DATA FOR THIS EXERCISE START

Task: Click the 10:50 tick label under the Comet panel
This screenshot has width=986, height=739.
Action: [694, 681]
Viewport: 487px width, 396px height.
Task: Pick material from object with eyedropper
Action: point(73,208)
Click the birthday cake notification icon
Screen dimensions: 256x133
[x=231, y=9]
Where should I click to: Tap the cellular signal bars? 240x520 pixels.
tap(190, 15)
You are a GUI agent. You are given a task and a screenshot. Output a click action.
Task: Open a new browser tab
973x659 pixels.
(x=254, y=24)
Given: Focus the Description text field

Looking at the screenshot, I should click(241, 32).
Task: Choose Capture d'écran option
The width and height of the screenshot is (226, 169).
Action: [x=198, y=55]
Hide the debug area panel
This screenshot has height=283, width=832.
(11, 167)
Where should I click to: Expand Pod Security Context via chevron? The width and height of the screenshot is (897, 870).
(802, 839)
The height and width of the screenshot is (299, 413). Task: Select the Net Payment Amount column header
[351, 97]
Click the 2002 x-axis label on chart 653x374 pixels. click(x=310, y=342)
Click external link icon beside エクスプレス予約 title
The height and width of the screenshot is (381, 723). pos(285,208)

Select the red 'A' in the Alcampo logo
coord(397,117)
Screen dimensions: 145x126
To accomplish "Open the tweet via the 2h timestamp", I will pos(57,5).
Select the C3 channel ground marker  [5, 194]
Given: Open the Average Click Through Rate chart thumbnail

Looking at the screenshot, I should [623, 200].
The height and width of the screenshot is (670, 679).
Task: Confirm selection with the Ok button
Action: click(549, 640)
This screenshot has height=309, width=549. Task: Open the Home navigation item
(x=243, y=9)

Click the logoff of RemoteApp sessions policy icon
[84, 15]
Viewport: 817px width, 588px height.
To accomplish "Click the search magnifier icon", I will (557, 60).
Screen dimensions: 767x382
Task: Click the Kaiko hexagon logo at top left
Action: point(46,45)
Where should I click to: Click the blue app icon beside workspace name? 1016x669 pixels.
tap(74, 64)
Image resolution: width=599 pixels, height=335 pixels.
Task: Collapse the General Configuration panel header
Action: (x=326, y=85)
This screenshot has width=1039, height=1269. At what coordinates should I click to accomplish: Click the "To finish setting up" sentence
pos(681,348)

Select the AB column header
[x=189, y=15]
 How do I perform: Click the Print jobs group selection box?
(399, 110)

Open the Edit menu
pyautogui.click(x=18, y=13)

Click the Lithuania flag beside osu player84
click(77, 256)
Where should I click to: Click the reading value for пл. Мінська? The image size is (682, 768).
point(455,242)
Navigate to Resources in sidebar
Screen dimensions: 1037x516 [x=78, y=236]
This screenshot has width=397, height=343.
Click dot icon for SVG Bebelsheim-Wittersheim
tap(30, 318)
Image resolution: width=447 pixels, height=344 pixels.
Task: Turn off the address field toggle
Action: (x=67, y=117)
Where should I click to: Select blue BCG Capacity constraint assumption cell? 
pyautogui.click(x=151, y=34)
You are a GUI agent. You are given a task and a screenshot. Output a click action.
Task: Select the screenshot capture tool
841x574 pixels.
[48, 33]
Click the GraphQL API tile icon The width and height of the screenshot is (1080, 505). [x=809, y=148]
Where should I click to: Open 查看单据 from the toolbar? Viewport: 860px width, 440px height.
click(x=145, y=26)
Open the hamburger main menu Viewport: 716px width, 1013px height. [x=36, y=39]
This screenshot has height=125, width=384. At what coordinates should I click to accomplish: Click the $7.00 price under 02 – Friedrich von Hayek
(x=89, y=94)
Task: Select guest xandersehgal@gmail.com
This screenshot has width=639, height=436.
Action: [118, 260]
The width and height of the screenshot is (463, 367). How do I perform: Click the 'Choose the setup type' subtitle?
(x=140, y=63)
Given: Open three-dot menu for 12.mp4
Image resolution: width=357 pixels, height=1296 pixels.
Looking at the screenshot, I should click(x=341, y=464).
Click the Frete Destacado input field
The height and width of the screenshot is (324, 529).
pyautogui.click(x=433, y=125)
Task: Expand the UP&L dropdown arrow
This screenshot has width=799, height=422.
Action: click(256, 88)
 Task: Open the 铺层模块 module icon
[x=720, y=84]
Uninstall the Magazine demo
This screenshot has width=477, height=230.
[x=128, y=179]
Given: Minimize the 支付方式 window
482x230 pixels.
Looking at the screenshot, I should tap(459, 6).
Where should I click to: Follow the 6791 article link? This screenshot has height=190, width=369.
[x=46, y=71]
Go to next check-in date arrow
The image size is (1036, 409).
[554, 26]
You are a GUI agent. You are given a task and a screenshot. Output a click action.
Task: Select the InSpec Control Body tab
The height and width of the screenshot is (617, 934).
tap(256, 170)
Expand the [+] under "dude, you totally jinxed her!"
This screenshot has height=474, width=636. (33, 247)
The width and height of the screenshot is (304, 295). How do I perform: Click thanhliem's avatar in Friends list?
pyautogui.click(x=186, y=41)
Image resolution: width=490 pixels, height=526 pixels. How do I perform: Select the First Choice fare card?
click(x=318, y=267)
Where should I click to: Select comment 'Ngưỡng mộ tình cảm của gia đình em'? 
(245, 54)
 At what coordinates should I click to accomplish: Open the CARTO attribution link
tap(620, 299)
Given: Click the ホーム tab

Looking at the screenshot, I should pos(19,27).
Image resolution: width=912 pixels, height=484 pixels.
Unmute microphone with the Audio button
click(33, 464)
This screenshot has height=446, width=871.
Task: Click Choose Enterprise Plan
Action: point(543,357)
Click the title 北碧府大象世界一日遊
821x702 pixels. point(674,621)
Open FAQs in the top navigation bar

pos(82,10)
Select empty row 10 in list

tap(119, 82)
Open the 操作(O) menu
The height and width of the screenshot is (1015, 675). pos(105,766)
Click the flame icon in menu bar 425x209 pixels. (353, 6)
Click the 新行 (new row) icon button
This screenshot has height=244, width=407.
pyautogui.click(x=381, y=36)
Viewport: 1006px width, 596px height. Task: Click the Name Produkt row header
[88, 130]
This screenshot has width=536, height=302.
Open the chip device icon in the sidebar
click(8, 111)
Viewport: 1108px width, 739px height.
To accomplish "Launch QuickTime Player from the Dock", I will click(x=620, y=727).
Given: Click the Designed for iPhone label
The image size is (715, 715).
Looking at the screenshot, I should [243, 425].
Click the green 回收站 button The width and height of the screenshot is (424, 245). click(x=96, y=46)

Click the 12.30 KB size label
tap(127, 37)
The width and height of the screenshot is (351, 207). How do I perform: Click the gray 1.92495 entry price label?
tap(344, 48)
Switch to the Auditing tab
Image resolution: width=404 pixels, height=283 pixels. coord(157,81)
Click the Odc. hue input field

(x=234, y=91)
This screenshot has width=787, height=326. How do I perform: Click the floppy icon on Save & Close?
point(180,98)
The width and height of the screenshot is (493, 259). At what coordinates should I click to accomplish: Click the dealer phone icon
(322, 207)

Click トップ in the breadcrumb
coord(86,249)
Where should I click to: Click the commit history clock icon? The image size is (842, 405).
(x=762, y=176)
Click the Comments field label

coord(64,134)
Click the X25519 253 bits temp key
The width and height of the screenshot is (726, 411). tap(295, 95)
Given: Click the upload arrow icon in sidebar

DATA FOR THIS EXERCISE END

• WORK REQUEST
Exact duplication of all the data above is expected.

• EXPECTED OUTPUT
Task: Click the 10:50 tick label under the Comet panel
This screenshot has width=986, height=739.
Action: [694, 681]
Viewport: 487px width, 396px height.
Task: Pick material from object with eyedropper
Action: point(73,208)
Click the birthday cake notification icon
Screen dimensions: 256x133
[x=231, y=9]
Where should I click to: Tap the cellular signal bars? 240x520 pixels.
tap(190, 15)
You are a GUI agent. You are given a task and a screenshot. Output a click action.
Task: Open a new browser tab
973x659 pixels.
(x=254, y=24)
Given: Focus the Description text field

Looking at the screenshot, I should click(241, 32).
Task: Choose Capture d'écran option
The width and height of the screenshot is (226, 169).
Action: [x=198, y=55]
Hide the debug area panel
This screenshot has height=283, width=832.
(11, 167)
Where should I click to: Expand Pod Security Context via chevron? The width and height of the screenshot is (897, 870).
(802, 839)
The height and width of the screenshot is (299, 413). Task: Select the Net Payment Amount column header
[351, 97]
Click the 2002 x-axis label on chart 653x374 pixels. click(x=310, y=342)
Click external link icon beside エクスプレス予約 title
The height and width of the screenshot is (381, 723). pos(285,208)

Select the red 'A' in the Alcampo logo
coord(397,117)
Screen dimensions: 145x126
To accomplish "Open the tweet via the 2h timestamp", I will pos(57,5).
Select the C3 channel ground marker  [5, 194]
Given: Open the Average Click Through Rate chart thumbnail

Looking at the screenshot, I should [623, 200].
The height and width of the screenshot is (670, 679).
Task: Confirm selection with the Ok button
Action: click(549, 640)
This screenshot has height=309, width=549. Task: Open the Home navigation item
(x=243, y=9)

Click the logoff of RemoteApp sessions policy icon
[84, 15]
Viewport: 817px width, 588px height.
To accomplish "Click the search magnifier icon", I will (557, 60).
Screen dimensions: 767x382
Task: Click the Kaiko hexagon logo at top left
Action: point(46,45)
Where should I click to: Click the blue app icon beside workspace name? 1016x669 pixels.
tap(74, 64)
Image resolution: width=599 pixels, height=335 pixels.
Task: Collapse the General Configuration panel header
Action: (x=326, y=85)
This screenshot has width=1039, height=1269. At what coordinates should I click to accomplish: Click the "To finish setting up" sentence
pos(681,348)

Select the AB column header
[x=189, y=15]
 How do I perform: Click the Print jobs group selection box?
(399, 110)

Open the Edit menu
pyautogui.click(x=18, y=13)

Click the Lithuania flag beside osu player84
click(77, 256)
Where should I click to: Click the reading value for пл. Мінська? The image size is (682, 768).
point(455,242)
Navigate to Resources in sidebar
Screen dimensions: 1037x516 [x=78, y=236]
This screenshot has width=397, height=343.
Click dot icon for SVG Bebelsheim-Wittersheim
tap(30, 318)
Image resolution: width=447 pixels, height=344 pixels.
Task: Turn off the address field toggle
Action: (x=67, y=117)
Where should I click to: Select blue BCG Capacity constraint assumption cell? 
pyautogui.click(x=151, y=34)
You are a GUI agent. You are given a task and a screenshot. Output a click action.
Task: Select the screenshot capture tool
841x574 pixels.
[48, 33]
Click the GraphQL API tile icon The width and height of the screenshot is (1080, 505). [x=809, y=148]
Where should I click to: Open 查看单据 from the toolbar? Viewport: 860px width, 440px height.
click(x=145, y=26)
Open the hamburger main menu Viewport: 716px width, 1013px height. [x=36, y=39]
This screenshot has height=125, width=384. At what coordinates should I click to accomplish: Click the $7.00 price under 02 – Friedrich von Hayek
(x=89, y=94)
Task: Select guest xandersehgal@gmail.com
This screenshot has width=639, height=436.
Action: [118, 260]
The width and height of the screenshot is (463, 367). How do I perform: Click the 'Choose the setup type' subtitle?
(x=140, y=63)
Given: Open three-dot menu for 12.mp4
Image resolution: width=357 pixels, height=1296 pixels.
Looking at the screenshot, I should click(x=341, y=464).
Click the Frete Destacado input field
The height and width of the screenshot is (324, 529).
pyautogui.click(x=433, y=125)
Task: Expand the UP&L dropdown arrow
This screenshot has width=799, height=422.
Action: click(256, 88)
 Task: Open the 铺层模块 module icon
[x=720, y=84]
Uninstall the Magazine demo
This screenshot has width=477, height=230.
[x=128, y=179]
Given: Minimize the 支付方式 window
482x230 pixels.
Looking at the screenshot, I should tap(459, 6).
Where should I click to: Follow the 6791 article link? This screenshot has height=190, width=369.
[x=46, y=71]
Go to next check-in date arrow
The image size is (1036, 409).
[554, 26]
You are a GUI agent. You are given a task and a screenshot. Output a click action.
Task: Select the InSpec Control Body tab
The height and width of the screenshot is (617, 934).
tap(256, 170)
Expand the [+] under "dude, you totally jinxed her!"
This screenshot has height=474, width=636. (33, 247)
The width and height of the screenshot is (304, 295). How do I perform: Click thanhliem's avatar in Friends list?
pyautogui.click(x=186, y=41)
Image resolution: width=490 pixels, height=526 pixels. How do I perform: Select the First Choice fare card?
click(x=318, y=267)
Where should I click to: Select comment 'Ngưỡng mộ tình cảm của gia đình em'? 
(245, 54)
 At what coordinates should I click to accomplish: Open the CARTO attribution link
tap(620, 299)
Given: Click the ホーム tab

Looking at the screenshot, I should pos(19,27).
Image resolution: width=912 pixels, height=484 pixels.
Unmute microphone with the Audio button
click(33, 464)
This screenshot has height=446, width=871.
Task: Click Choose Enterprise Plan
Action: point(543,357)
Click the title 北碧府大象世界一日遊
821x702 pixels. point(674,621)
Open FAQs in the top navigation bar

pos(82,10)
Select empty row 10 in list

tap(119, 82)
Open the 操作(O) menu
The height and width of the screenshot is (1015, 675). pos(105,766)
Click the flame icon in menu bar 425x209 pixels. (353, 6)
Click the 新行 (new row) icon button
This screenshot has height=244, width=407.
pyautogui.click(x=381, y=36)
Viewport: 1006px width, 596px height. Task: Click the Name Produkt row header
[88, 130]
This screenshot has width=536, height=302.
Open the chip device icon in the sidebar
click(8, 111)
Viewport: 1108px width, 739px height.
To accomplish "Launch QuickTime Player from the Dock", I will click(x=620, y=727).
Given: Click the Designed for iPhone label
The image size is (715, 715).
Looking at the screenshot, I should [243, 425].
Click the green 回收站 button The width and height of the screenshot is (424, 245). click(x=96, y=46)

Click the 12.30 KB size label
tap(127, 37)
The width and height of the screenshot is (351, 207). How do I perform: Click the gray 1.92495 entry price label?
tap(344, 48)
Switch to the Auditing tab
Image resolution: width=404 pixels, height=283 pixels. coord(157,81)
Click the Odc. hue input field

(x=234, y=91)
This screenshot has width=787, height=326. How do I perform: Click the floppy icon on Save & Close?
point(180,98)
The width and height of the screenshot is (493, 259). At what coordinates should I click to accomplish: Click the dealer phone icon
(322, 207)

Click トップ in the breadcrumb
coord(86,249)
Where should I click to: Click the commit history clock icon? The image size is (842, 405).
(x=762, y=176)
Click the Comments field label

coord(64,134)
Click the X25519 253 bits temp key
The width and height of the screenshot is (726, 411). tap(295, 95)
Given: Click the upload arrow icon in sidebar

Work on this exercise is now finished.